To solve the problem based on the provided images and the information given about the parallelogram $ABCD$ and the diagonals intersecting at point $P$, we need to use the properties of diagonals in a parallelogram.

In any parallelogram, the diagonals bisect each other.
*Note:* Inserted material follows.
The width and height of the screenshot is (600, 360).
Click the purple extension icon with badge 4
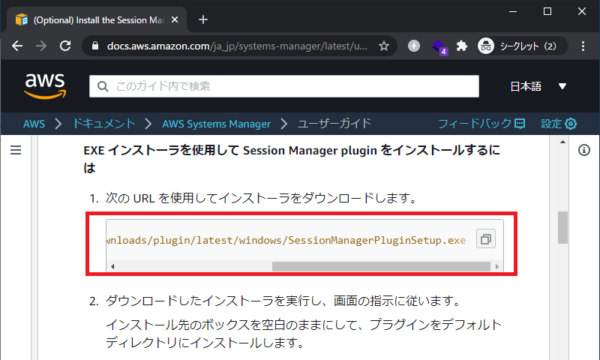439,47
This means: $AP = PD \quad \text{and} \quad BP = PC$

1. Length of $AD$:

Since the diagonals bisect each other, we know: $AB = AD$ From the figure: $AB = 19 \, \text{in}$ Thus, $AD = 19 \, \text{in}$

2. Length of $AP$:

We know that diagonals are bisected, meaning: $AP = PD$ Also, the total length of diagonal $AD$ is 19 inches. So: $AP = \frac{AD}{2} = \frac{19}{2} = 9.5 \, \text{in}$

3. Length of $CD$:

Since opposite sides of a parallelogram are equal, we have: $CD = AB = 19 \, \text{in}$

4. Length of $BD$:

We can find the length of diagonal $BD$ by adding up the given lengths of its segments: $BD = BP + PD = BP + AP$ From the figure, we have: $BP = 16 \, \text{in}, \quad AP = 9.5 \, \text{in}$ Thus: $BD = 16 + 9.5 = 25.5 \, \text{in}$

Final Answers:

• $AD = 19 \, \text{in}$
• $AP = 9.5 \, \text{in}$
• $CD = 19 \, \text{in}$
• $BD = 25.5 \, \text{in}$

Would you like further clarification or details on any of the steps? Here are some related questions to deepen your understanding:

1. How do diagonals of a parallelogram generally behave in terms of symmetry?
2. What other properties can be derived from the intersection of diagonals in a parallelogram?
3. How does the relationship between opposite sides in a parallelogram help in solving for other unknowns?
4. What methods would you use to calculate the area of this parallelogram?
5. Can we apply this method of bisecting diagonals to other quadrilaterals?

Tip: Always remember that the diagonals of a parallelogram bisect each other, which is a key property when solving such problems.